ISE: What are two big challenges Clearfield faces in terms of network evolution/transformation?

Hill: I’ve always tried to keep the passive network architecture as simple as possible. It’s just plumbing. Big pipes split and feed smaller pipes until we get the water out of the faucet. The rate of water delivery varies depending on the quality of the network. Leaks occur or break and having a network that allows you to fix those breaks and leaks is critical. Simple. With fiber networks, the technology changes but the media remains the same. Evolving networks are simply network changes as a function of time. Adding network elements (splitters, wave-division muxes, additional fiber runs) are examples of those changes along with the technologies that run over them. Keeping up with those changes and those that come full circle is best served with a modular approach to the network that allows critical network consolidation/distribution points of fiber to be hot swapped as those fiber plumbing architectures evolve into the next best thing. This supports the network transformation we are seeing with network service providers becoming digital service providers by changing their networks into more virtualized, cloud-based architectures. This cloud transformation requires that the “plumbing” changes somewhat to push what makes sense for reduced latency and processing efficiencies to different areas of the broadband delivery system like the network edge. Clearfield’s FiberFlex product line allows broadband service providers to embrace network transformation while leveraging the investments they have made in our passive products and position them for the next evolution in network architectures.

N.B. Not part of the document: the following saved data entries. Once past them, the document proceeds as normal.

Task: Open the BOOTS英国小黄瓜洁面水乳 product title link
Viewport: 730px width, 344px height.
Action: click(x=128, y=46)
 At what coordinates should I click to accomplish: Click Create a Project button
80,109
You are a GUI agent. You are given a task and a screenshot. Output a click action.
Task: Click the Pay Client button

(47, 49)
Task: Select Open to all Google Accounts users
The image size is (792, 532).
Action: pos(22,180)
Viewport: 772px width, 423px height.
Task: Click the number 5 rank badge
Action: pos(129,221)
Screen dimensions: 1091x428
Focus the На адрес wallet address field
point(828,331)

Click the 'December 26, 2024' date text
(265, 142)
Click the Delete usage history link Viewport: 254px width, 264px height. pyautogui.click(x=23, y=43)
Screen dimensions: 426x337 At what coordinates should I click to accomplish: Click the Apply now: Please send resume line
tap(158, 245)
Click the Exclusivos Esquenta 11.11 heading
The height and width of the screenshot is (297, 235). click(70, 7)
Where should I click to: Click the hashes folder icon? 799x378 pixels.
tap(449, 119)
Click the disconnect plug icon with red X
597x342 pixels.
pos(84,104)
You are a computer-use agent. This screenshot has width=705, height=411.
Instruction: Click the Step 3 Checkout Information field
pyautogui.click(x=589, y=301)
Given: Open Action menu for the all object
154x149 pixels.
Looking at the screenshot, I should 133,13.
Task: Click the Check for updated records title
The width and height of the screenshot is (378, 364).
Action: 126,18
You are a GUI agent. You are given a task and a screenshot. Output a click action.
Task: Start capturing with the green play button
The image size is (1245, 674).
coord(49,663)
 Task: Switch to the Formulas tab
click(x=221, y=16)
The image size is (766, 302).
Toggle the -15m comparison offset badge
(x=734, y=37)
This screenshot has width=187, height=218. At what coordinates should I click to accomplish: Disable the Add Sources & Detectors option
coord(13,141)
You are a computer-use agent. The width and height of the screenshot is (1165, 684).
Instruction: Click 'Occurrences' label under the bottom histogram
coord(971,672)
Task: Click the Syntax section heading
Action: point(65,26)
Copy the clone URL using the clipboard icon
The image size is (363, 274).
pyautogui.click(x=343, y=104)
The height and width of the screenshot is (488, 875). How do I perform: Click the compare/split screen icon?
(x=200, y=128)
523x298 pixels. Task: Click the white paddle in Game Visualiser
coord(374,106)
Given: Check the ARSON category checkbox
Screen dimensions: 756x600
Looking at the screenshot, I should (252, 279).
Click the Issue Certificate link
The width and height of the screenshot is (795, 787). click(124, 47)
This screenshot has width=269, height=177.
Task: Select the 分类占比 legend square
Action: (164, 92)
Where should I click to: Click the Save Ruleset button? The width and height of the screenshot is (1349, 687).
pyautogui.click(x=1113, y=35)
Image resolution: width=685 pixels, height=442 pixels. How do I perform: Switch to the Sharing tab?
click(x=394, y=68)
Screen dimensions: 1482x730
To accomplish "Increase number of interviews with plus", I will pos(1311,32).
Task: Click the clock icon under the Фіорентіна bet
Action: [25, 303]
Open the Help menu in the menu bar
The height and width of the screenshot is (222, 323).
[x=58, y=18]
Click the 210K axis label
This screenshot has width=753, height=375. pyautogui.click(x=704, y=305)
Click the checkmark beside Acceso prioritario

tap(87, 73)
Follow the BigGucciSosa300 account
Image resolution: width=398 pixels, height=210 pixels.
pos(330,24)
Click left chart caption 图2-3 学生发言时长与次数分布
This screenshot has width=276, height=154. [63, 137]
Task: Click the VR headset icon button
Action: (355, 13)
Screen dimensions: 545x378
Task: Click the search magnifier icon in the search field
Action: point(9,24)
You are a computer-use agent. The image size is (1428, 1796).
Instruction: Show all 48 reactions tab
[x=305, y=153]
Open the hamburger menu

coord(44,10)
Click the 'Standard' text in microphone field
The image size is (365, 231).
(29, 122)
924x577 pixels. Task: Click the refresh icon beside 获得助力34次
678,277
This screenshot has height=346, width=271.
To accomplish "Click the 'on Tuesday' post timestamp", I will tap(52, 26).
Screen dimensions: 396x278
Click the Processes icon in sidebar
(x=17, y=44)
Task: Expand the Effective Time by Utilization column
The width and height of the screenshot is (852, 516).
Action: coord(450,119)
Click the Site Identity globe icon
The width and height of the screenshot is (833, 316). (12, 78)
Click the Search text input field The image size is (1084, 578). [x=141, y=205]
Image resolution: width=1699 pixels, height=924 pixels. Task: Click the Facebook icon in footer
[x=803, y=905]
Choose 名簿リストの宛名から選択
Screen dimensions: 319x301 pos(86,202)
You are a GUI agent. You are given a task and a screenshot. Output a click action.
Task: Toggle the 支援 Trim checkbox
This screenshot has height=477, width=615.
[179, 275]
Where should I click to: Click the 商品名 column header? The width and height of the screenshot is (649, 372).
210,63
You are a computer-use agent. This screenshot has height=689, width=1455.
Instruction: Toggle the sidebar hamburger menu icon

ISE: What are the best ways to get fiber deployed quickly to the underserved and unserved while reducing costs at the same time?

Hill: Network performance, maintenance, and upgradeability must be considered when choosing a deployment strategy. A fiber network build that concentrates splicing in the fewest areas of the network as possible and leverages plug-and-play products where possible promotes a deployment model that utilizes skilled laborers in network environment locations that optimize their time and gains efficiencies. Lower skilled laborers perform the plug-and-play activities of the network with minimal but necessary training. Several network architectures support this model with varying degrees of costs in CAPEX and OPEX. Clearfield Application Engineers are experienced professional resources that are available to help a provider understand the pros and cons of each type of network architecture—helping them to determine the cost/benefit against their short- and long-term goals.

ISE: What is the telecom industry missing in terms of recruiting/retaining younger professionals? What is Clearfield doing in this area?

Hill: It’s safe to say that broadband services are a necessary utility in today’s world. Outside of a certification program that the FOA provides, there really is no apprenticeship program that every other utility trade has. In the past, this type of training, experience, and earned certifications were provided by the telco companies who used the BellCore standards to qualify and certify their technicians. In large part, these training organizations have been eliminated and the demand for training now falls on the manufacturers to provide. Clearfield recognized this long ago and invested significant resources in people, training programs, and additional tools like our BILT app that are designed to align with today’s modern technology learners to provide multiple avenues of product and industry certifications that will be seen as a real credible asset for broadband providers.